▶ _Text segment_:
>>

- Decades:: 1640s; 1650s; 1660s; 1670s; 1680s;
- See also:: History of France; Timeline of French history; List of years in France;

= 1665 in France =

Events from the year 1665 in France.

==Incumbents==
- Monarch: Louis XIV

==Events==
- January 5 - The Journal des sçavans begins publication, the world's first scientific journal.
- October 21 - Manufacture royale de glaces de miroirs (Royal Mirror-Glass Factory, a predecessor of Saint-Gobain), is established by royal letters patent issued by Jean-Baptiste Colbert in Paris.
- Colonisation of Réunion begins with the French East India Company sending twenty settlers.

==Arts and literature==
- February 15 - Molière's comedy Dom Juan is first presented, at the Théâtre du Palais-Royal (rue Saint-Honoré) in Paris, in its original prose version with the playwright playing Sganarelle; it is withdrawn after 15 performances following attacks on its morality.
- April-November - Italian sculptor Gian Lorenzo Bernini is fêted in Paris.

<<

▶ _Exercise instructions_:
A. Edit the 1665 in France list, giving the stretch from "- Decades:: 1640s;" through "sending twenty settlers." again with "settlers" changed to "colonists".
B. Summarize the 1665 in France list in two sentences.
C. Carry on the 1665 in France list from its last entry.

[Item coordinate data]

>>

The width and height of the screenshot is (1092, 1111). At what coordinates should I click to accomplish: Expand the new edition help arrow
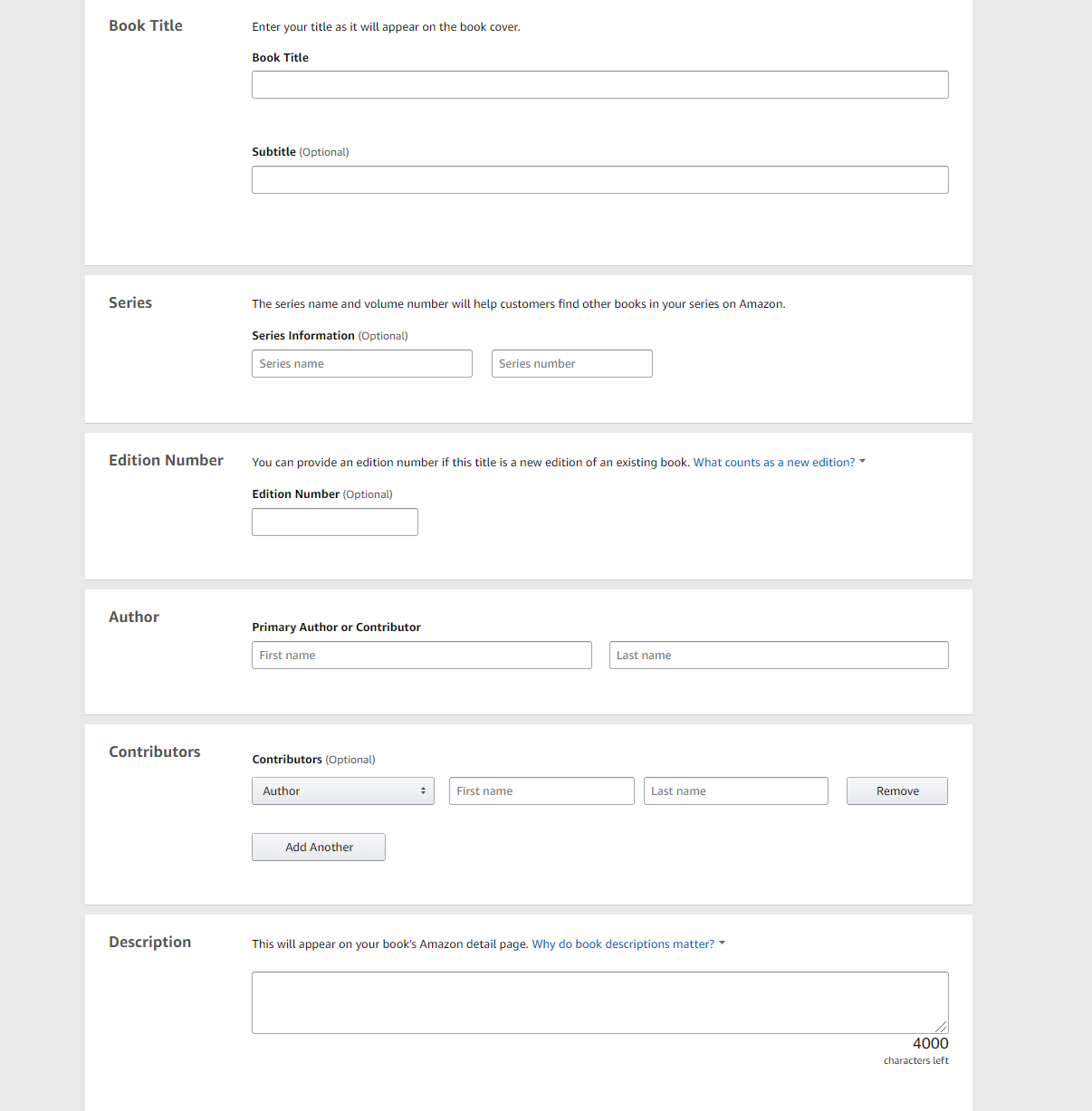click(x=862, y=462)
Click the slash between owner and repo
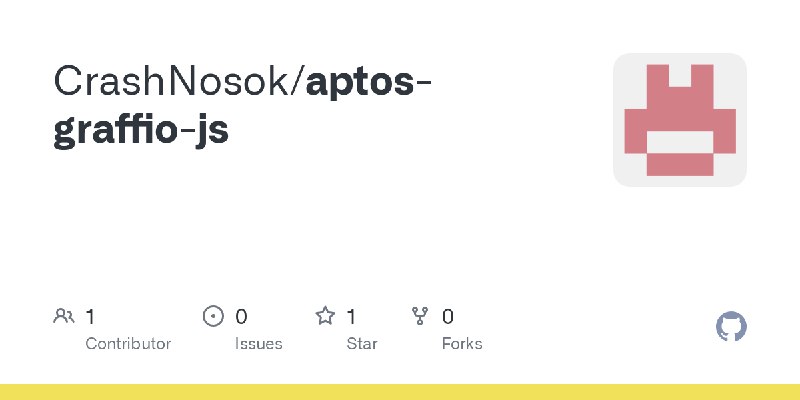Viewport: 800px width, 400px height. point(297,81)
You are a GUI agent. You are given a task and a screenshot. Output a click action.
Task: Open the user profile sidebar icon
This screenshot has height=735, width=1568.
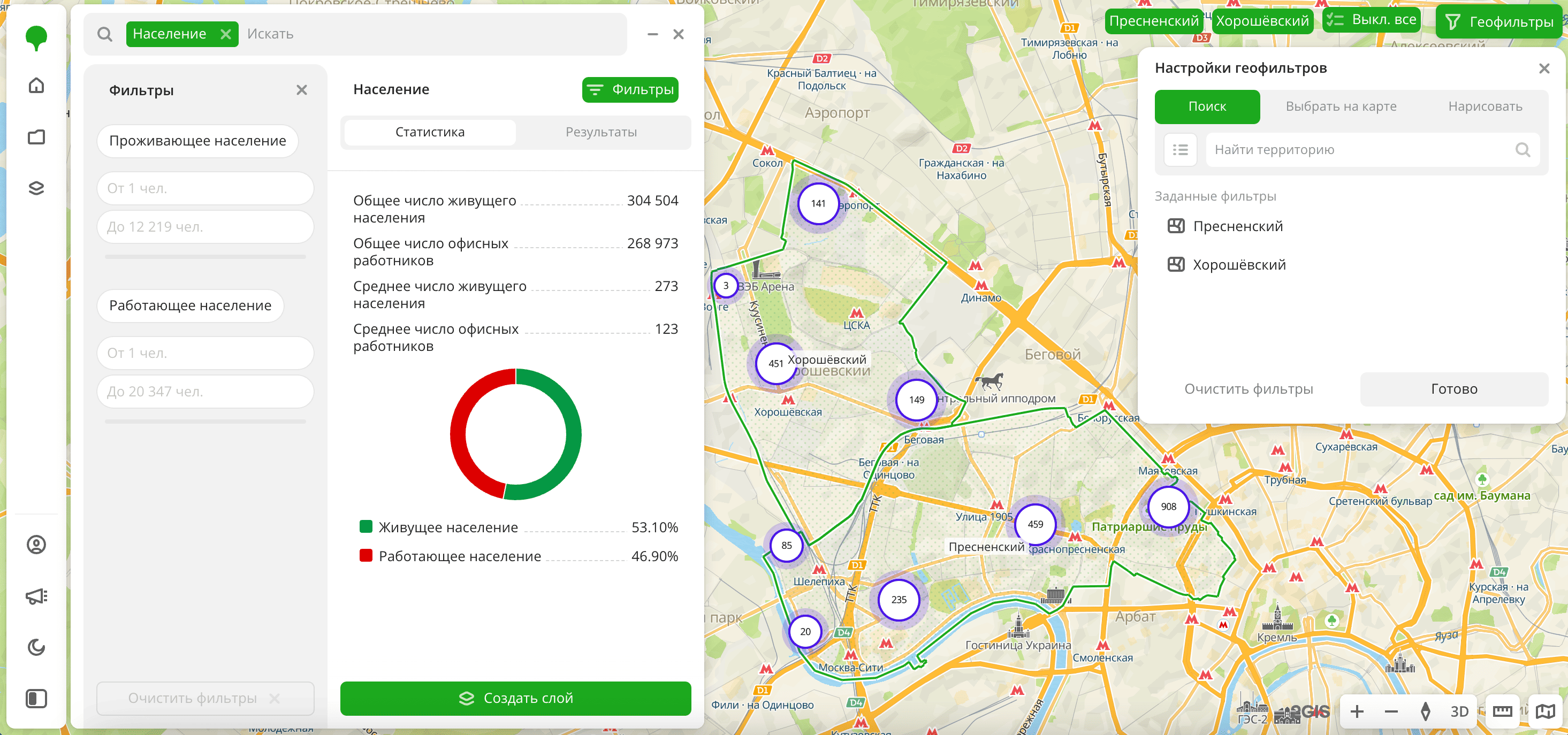coord(36,545)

<<

▶ _Responses by task_:
A.
- Decades:: 1640s; 1650s; 1660s; 1670s; 1680s;
- See also:: History of France; Timeline of French history; List of years in France;

= 1665 in France =

Events from the year 1665 in France.

==Incumbents==
- Monarch: Louis XIV

==Events==
- January 5 - The Journal des sçavans begins publication, the world's first scientific journal.
- October 21 - Manufacture royale de glaces de miroirs (Royal Mirror-Glass Factory, a predecessor of Saint-Gobain), is established by royal letters patent issued by Jean-Baptiste Colbert in Paris.
- Colonisation of Réunion begins with the French East India Company sending twenty colonists.

B. In 1665, with Louis XIV as monarch, France saw the Journal des sçavans begin publication as the world's first scientific journal, the Royal Mirror-Glass Factory established by royal letters patent, and the colonization of Réunion begin with twenty settlers sent by the French East India Company. In the arts, Molière's Dom Juan was first presented on February 15 and withdrawn after 15 performances following attacks on its morality, and the Italian sculptor Gian Lorenzo Bernini was fêted in Paris from April to November.

C.
- April 17 - Roger de Rabutin, Comte de Bussy (elected this year to the Académie française), begins a year's imprisonment in the Bastille for besmirching the reputation of the ladies of the French Court in Histoire amoureuse des Gaules.
- September 22 - Molière's L'Amour médecin is first presented, before Louis XIV at the Palace of Versailles with music by Jean-Baptiste Lully.
- December 4 - Jean Racine's tragedy Alexandre le Grand is premièred by Molière's troupe at the Théâtre du Palais-Royal (rue Saint-Honoré) in Paris. 11 days later, Racine moves it to the Comédiens du Roi at the Hôtel de Bourgogne, causing a rift with Molière.
- Guillaume-Gabriel Nivers publishes Livre d'orgue contenant cent pièces de tous les tons de l'église, the first organ collection that featured forms that became standard for the Baroque French organ school.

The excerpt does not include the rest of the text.